Es ist diese Mischung aus Allem und irgendwie Nichts. In diesen Gedanken und Partnerschaften mit Twitter, Facebook und Yahoo! steckt keine robuste Idee, wie man die Menschen zum Kauf von Gütern und Dienstleistungen bringen kann.
Nur mal so angenommen, mehre „Freunde“ der „Generation Y“ „unterhalten“ sich auf „Instagram“ über ihre Unterhaltungselektronik. Glaubt wirklich jemand, durch „Big-Data-Analyse“, die „Erstellung“ von „Markenbotschaften“ in einem „Content-Studio“ und die „Echtzeit-Auslieferung“ bei gleichzeitigem „Second Screening“ – natürlich in „Echtzeit“ – durch die „Realtime“-Ersteigerung von Werbeplätzen lassen sich verhaltensrelevante, also kaufrelevante Werbeinformationen platzieren? Die Betonung liegt auf „verhaltensrelevant“.
Der Onlinevermarkterkreis OVK im BVDW hat in einer Studie doch glatt festgestellt: „Ob digitale Kampagnen in Premium-Werbeumfeldern wahrgenommen werden, ist knapp zur Hälfte (47 Prozent) auf den Faktor Kreation zurückzuführen.“ Aahh ja. Die Werbewirkungsforschung hat vor 50 Jahren diese Erkenntnis auch schon gehabt (und die anderen 50% hängen mit der konkreten Wahrnehmungssituation zusammen), und man fragt sich tatsächlich, was haben diese Werbemenschen gelernt, studiert oder in der beruflichen Werbepraxis erfahren?
Wer mit der Intelligenz der Agenturen rechnet, ist im Nachteil
Misstrauen Sie diesen orientierungslosen „Experten“ und diesen „Trends“. Bilden Sie sich Ihre eigenen Gedanken, lassen sie sich nicht verunsichern. Mit einem Punkt hat Laura Desmond allerdings recht: Vergessen Sie den Menschen nicht.
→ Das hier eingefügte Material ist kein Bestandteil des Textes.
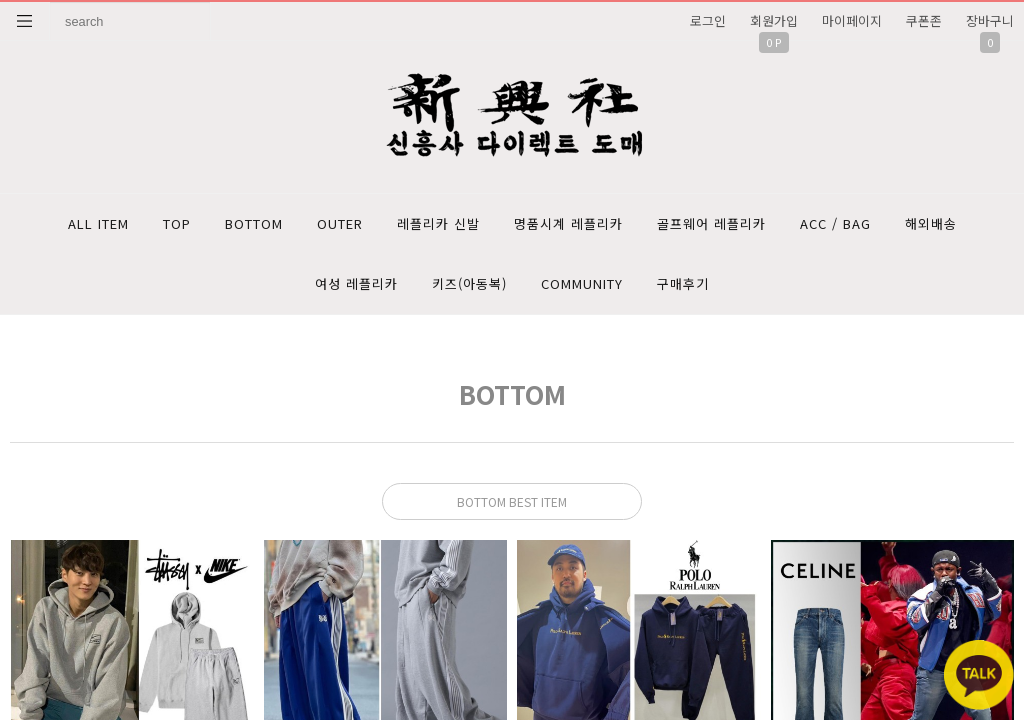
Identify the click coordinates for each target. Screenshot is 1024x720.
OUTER (340, 223)
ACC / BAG (835, 223)
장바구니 (990, 20)
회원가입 (774, 20)
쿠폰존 (924, 20)
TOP (177, 223)
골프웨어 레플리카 (711, 223)
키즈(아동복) (469, 283)
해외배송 (931, 223)
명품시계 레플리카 (568, 223)
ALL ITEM (98, 223)
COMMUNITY (582, 283)
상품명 (50, 2)
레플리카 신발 (438, 223)
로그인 (708, 20)
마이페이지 (852, 20)
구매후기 (683, 283)
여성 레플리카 (356, 283)
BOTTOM (254, 223)
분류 (25, 21)
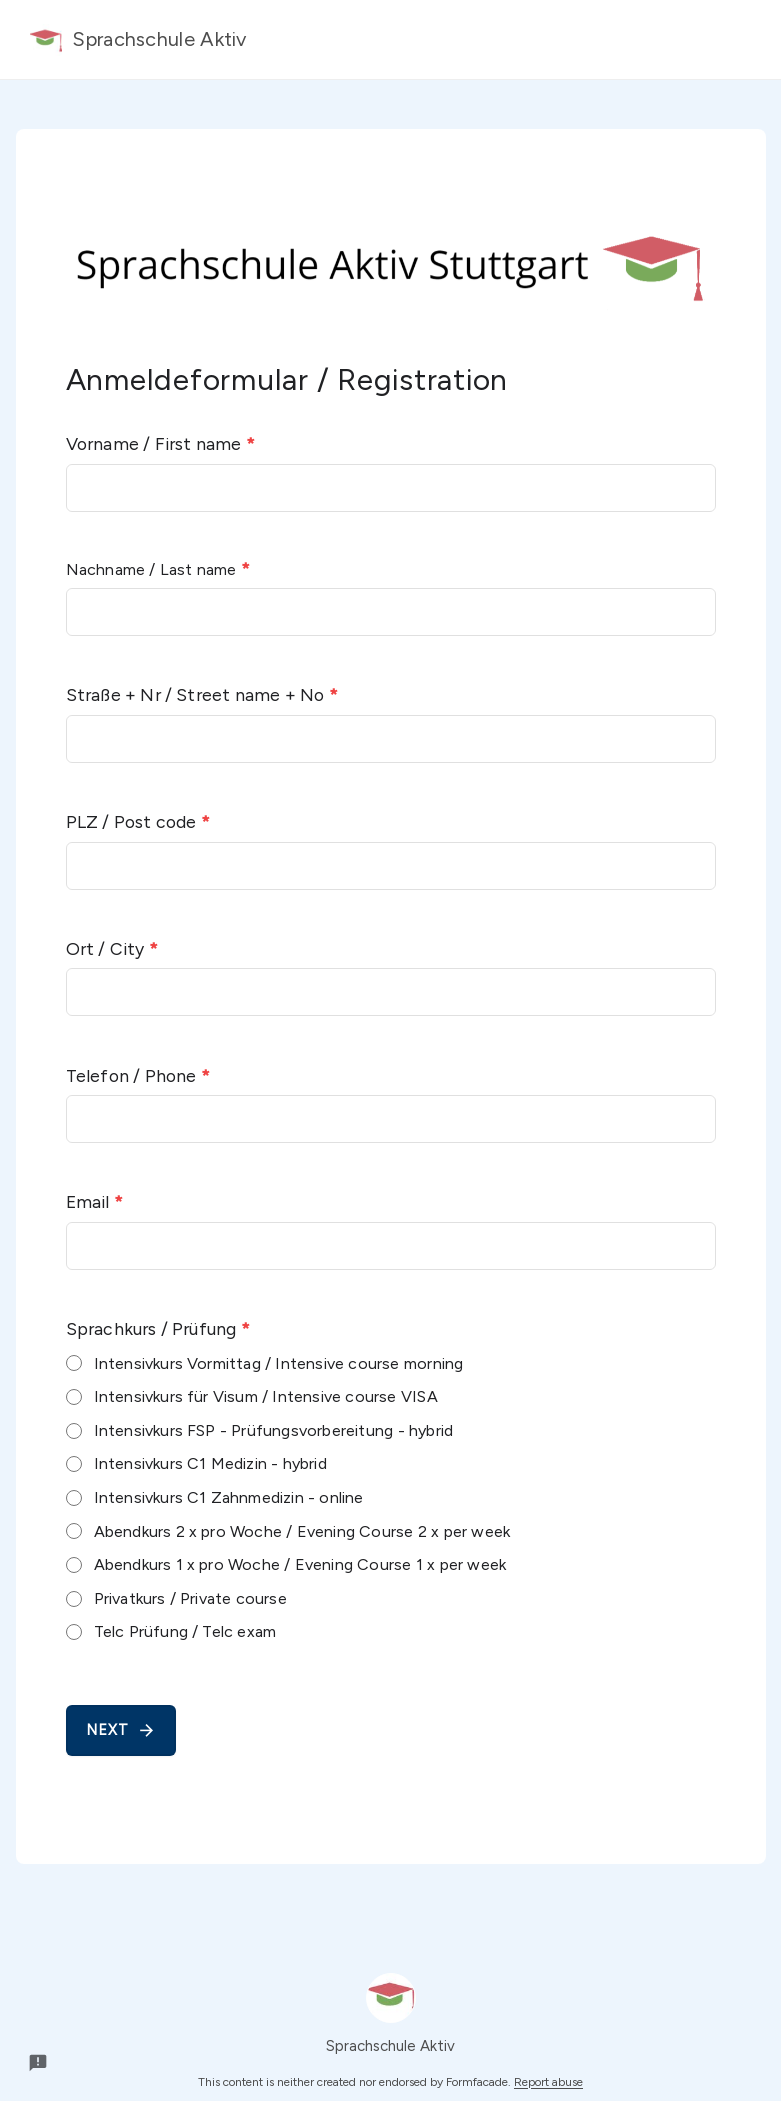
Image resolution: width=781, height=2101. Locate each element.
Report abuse (548, 2082)
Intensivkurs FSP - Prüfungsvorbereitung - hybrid (274, 1430)
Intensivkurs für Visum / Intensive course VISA (266, 1396)
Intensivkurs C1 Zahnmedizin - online (229, 1497)
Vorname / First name (160, 443)
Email (94, 1201)
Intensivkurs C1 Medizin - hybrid (210, 1463)
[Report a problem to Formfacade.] (38, 2063)
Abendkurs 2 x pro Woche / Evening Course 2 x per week (302, 1531)
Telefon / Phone (138, 1075)
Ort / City (112, 948)
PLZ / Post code (138, 821)
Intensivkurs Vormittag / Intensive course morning (279, 1363)
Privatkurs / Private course (190, 1598)
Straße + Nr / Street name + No (202, 694)
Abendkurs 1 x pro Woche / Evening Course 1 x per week (300, 1564)
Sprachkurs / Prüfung (158, 1328)
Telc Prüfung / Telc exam (185, 1631)
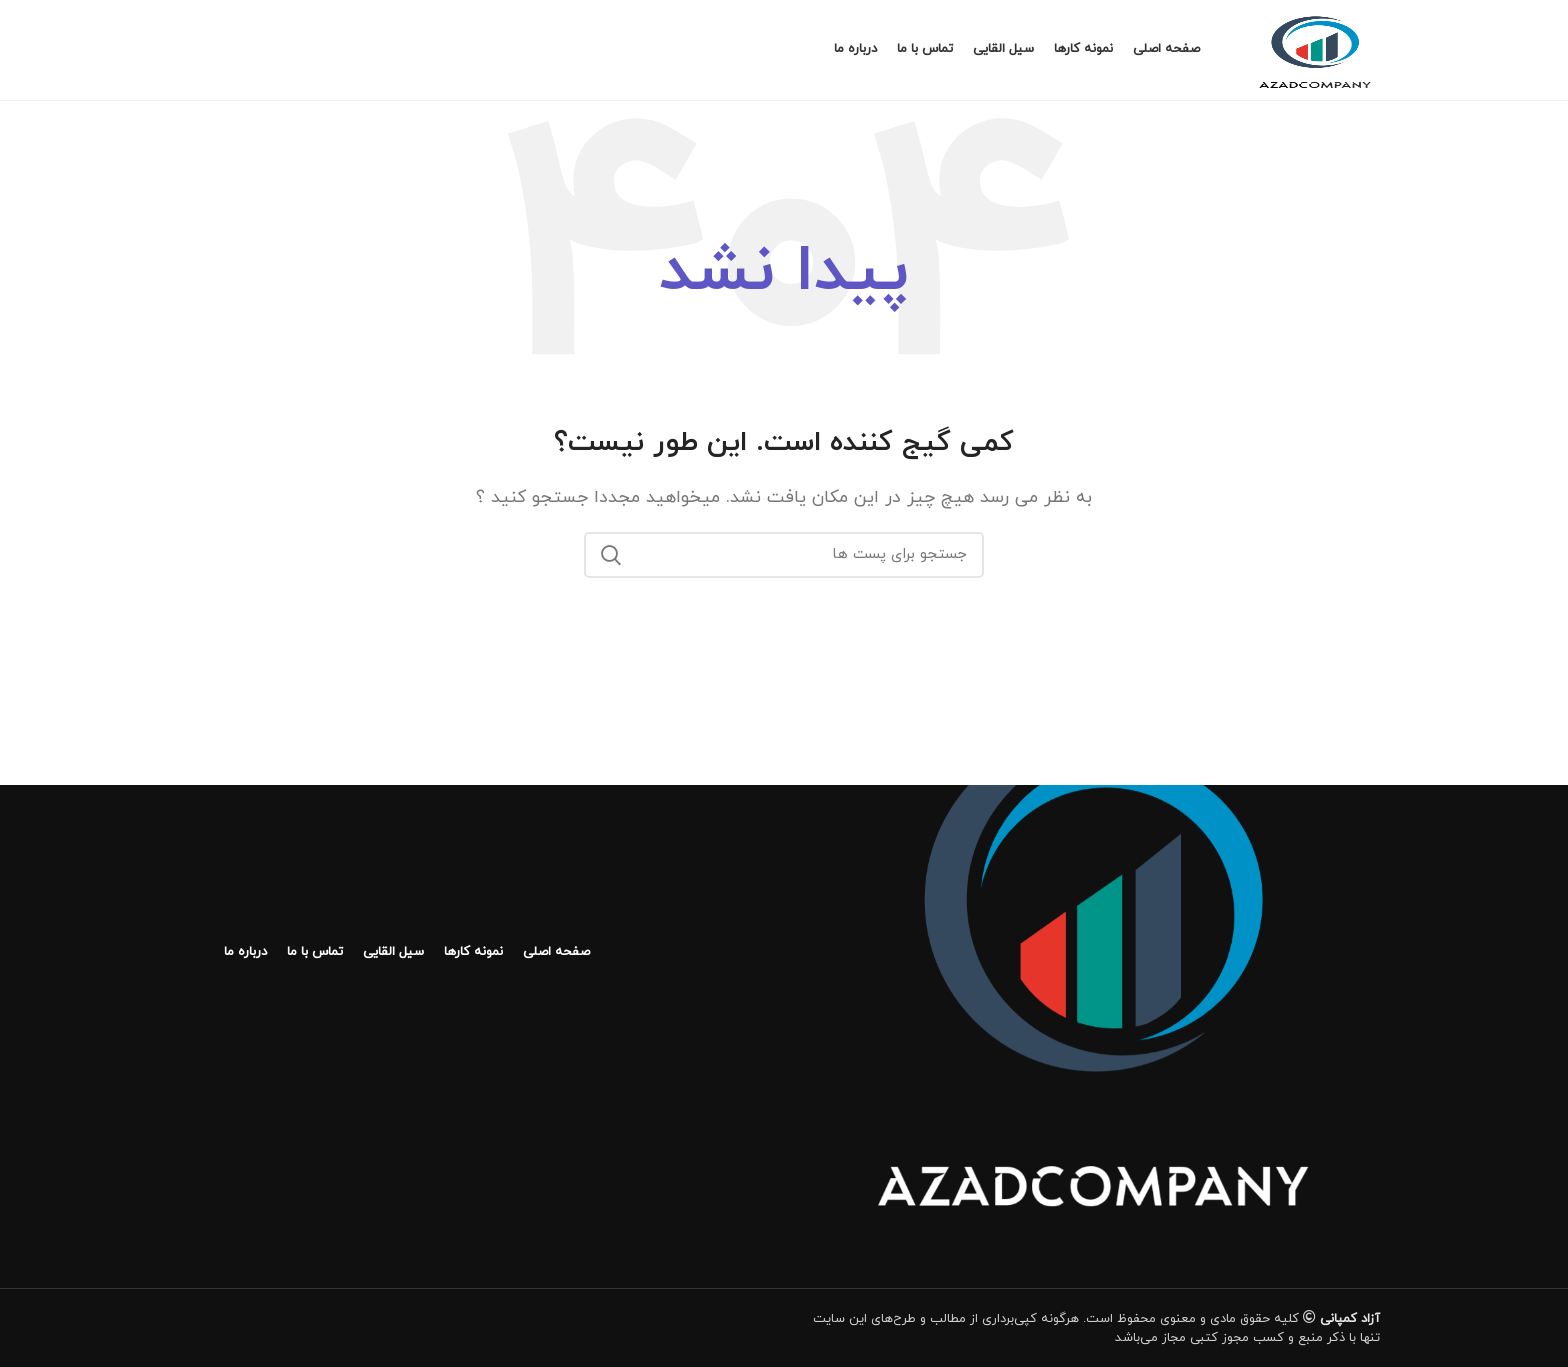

Aber dazu hat sie keine Ideen entwickelt.
Denn dazu braucht es Empathie, das Wissen um menschliche Bedürfnisse und Emotionen und spezielles Marketing-Knowhow für eine erfolgreiche verhaltensrelevante Umsetzung. Die Agenturen müssen dann die richtigen Andockstellen für Marken herausfinden, um konkrete Handlungs-/Kauf-Reize auszulösen. Das ist den Agenturen vor lauter Trends und Technik scheinbar abhanden gekommen.